■ **ASSIGNMENT**
Output every record word for word.

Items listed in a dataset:
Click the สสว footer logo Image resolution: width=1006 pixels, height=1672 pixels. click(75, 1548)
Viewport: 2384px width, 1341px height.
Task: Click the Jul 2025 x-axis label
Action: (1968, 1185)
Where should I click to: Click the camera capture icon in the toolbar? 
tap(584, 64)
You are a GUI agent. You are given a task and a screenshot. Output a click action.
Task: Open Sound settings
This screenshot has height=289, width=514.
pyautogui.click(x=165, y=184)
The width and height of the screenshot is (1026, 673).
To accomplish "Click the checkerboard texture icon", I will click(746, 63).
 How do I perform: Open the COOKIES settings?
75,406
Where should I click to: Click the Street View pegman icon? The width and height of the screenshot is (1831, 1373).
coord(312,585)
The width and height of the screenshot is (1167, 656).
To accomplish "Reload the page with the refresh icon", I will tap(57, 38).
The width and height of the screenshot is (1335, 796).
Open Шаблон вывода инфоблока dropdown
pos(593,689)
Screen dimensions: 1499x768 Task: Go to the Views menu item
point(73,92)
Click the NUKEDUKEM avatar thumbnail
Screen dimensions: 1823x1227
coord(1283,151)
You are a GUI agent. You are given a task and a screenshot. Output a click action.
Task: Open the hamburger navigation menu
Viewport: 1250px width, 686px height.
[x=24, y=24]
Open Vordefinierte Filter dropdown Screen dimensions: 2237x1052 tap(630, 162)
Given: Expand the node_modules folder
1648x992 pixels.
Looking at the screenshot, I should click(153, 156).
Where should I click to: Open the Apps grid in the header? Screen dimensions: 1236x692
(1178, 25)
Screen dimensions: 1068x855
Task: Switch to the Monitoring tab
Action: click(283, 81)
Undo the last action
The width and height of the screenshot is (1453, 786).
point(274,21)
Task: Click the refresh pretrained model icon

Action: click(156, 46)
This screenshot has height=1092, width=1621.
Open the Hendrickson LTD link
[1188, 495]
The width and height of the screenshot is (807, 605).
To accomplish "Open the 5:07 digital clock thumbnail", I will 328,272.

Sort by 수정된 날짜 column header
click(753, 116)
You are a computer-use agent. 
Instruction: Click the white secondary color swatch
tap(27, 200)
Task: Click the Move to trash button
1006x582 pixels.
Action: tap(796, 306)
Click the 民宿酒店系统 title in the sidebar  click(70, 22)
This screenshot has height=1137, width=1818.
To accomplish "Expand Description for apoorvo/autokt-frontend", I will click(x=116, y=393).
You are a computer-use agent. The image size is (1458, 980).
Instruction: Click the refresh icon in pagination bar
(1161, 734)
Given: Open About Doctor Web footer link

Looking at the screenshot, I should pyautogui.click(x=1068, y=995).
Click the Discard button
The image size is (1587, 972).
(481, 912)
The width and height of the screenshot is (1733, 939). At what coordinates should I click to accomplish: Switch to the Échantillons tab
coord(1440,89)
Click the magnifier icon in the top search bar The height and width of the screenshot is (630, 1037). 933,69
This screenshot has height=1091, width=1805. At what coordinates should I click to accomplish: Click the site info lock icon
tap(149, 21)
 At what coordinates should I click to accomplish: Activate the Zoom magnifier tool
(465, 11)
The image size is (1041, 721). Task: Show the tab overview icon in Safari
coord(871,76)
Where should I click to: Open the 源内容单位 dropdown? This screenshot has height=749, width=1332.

■ **ANSWER SECTION**
Click the สสว footer logo Image resolution: width=1006 pixels, height=1672 pixels. click(75, 1548)
Viewport: 2384px width, 1341px height.
Task: Click the Jul 2025 x-axis label
Action: (1968, 1185)
Where should I click to: Click the camera capture icon in the toolbar? 
tap(584, 64)
You are a GUI agent. You are given a task and a screenshot. Output a click action.
Task: Open Sound settings
This screenshot has height=289, width=514.
pyautogui.click(x=165, y=184)
The width and height of the screenshot is (1026, 673).
To accomplish "Click the checkerboard texture icon", I will click(746, 63).
 How do I perform: Open the COOKIES settings?
75,406
Where should I click to: Click the Street View pegman icon? The width and height of the screenshot is (1831, 1373).
coord(312,585)
The width and height of the screenshot is (1167, 656).
To accomplish "Reload the page with the refresh icon", I will tap(57, 38).
The width and height of the screenshot is (1335, 796).
Open Шаблон вывода инфоблока dropdown
pos(593,689)
Screen dimensions: 1499x768 Task: Go to the Views menu item
point(73,92)
Click the NUKEDUKEM avatar thumbnail
Screen dimensions: 1823x1227
coord(1283,151)
You are a GUI agent. You are given a task and a screenshot. Output a click action.
Task: Open the hamburger navigation menu
Viewport: 1250px width, 686px height.
[x=24, y=24]
Open Vordefinierte Filter dropdown Screen dimensions: 2237x1052 tap(630, 162)
Given: Expand the node_modules folder
1648x992 pixels.
Looking at the screenshot, I should click(153, 156).
Where should I click to: Open the Apps grid in the header? Screen dimensions: 1236x692
(1178, 25)
Screen dimensions: 1068x855
Task: Switch to the Monitoring tab
Action: click(283, 81)
Undo the last action
The width and height of the screenshot is (1453, 786).
point(274,21)
Task: Click the refresh pretrained model icon

Action: click(156, 46)
This screenshot has height=1092, width=1621.
Open the Hendrickson LTD link
[1188, 495]
The width and height of the screenshot is (807, 605).
To accomplish "Open the 5:07 digital clock thumbnail", I will 328,272.

Sort by 수정된 날짜 column header
click(753, 116)
You are a computer-use agent. 
Instruction: Click the white secondary color swatch
tap(27, 200)
Task: Click the Move to trash button
1006x582 pixels.
Action: tap(796, 306)
Click the 民宿酒店系统 title in the sidebar  click(70, 22)
This screenshot has height=1137, width=1818.
To accomplish "Expand Description for apoorvo/autokt-frontend", I will click(x=116, y=393).
You are a computer-use agent. The image size is (1458, 980).
Instruction: Click the refresh icon in pagination bar
(1161, 734)
Given: Open About Doctor Web footer link

Looking at the screenshot, I should pyautogui.click(x=1068, y=995).
Click the Discard button
The image size is (1587, 972).
(481, 912)
The width and height of the screenshot is (1733, 939). At what coordinates should I click to accomplish: Switch to the Échantillons tab
coord(1440,89)
Click the magnifier icon in the top search bar The height and width of the screenshot is (630, 1037). 933,69
This screenshot has height=1091, width=1805. At what coordinates should I click to accomplish: Click the site info lock icon
tap(149, 21)
 At what coordinates should I click to accomplish: Activate the Zoom magnifier tool
(465, 11)
The image size is (1041, 721). Task: Show the tab overview icon in Safari
coord(871,76)
Where should I click to: Open the 源内容单位 dropdown? This screenshot has height=749, width=1332.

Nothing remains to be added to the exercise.